*What you need to do:*
Arrange the lines below as a numbered list without blank lines, starting at the line containing "Given: Click MARA's loading progress bar" and stopping after the line containing "Looking at the". Leave the pictures out of your answer.

Items from a dataset:

>> BEGIN

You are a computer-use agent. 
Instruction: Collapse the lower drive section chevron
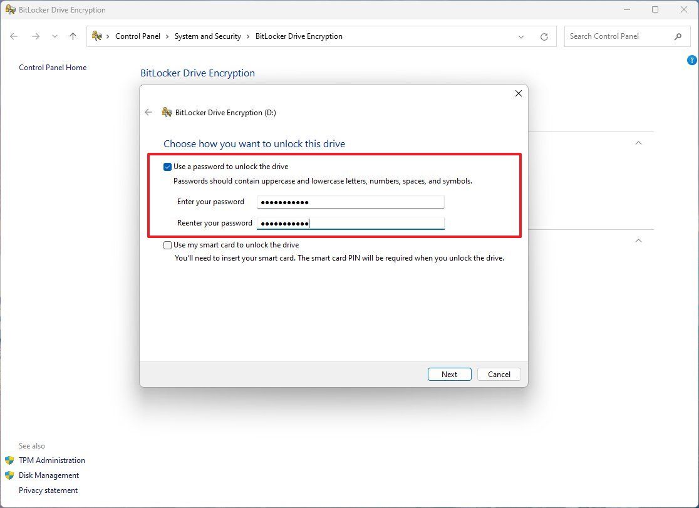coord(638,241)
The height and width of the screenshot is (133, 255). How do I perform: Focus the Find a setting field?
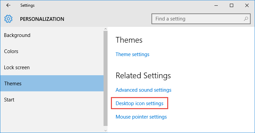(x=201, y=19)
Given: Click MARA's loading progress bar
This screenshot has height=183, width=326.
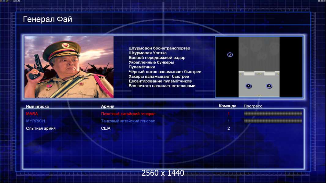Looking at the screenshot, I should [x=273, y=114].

>> END
>> BEGIN

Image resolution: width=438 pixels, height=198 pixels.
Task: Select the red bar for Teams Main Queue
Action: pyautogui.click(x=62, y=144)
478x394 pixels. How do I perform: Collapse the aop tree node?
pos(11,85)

>> END

*Right answer:*
1. Given: Click MARA's loading progress bar
2. This screenshot has height=183, width=326.
3. Looking at the screenshot, I should [x=273, y=114].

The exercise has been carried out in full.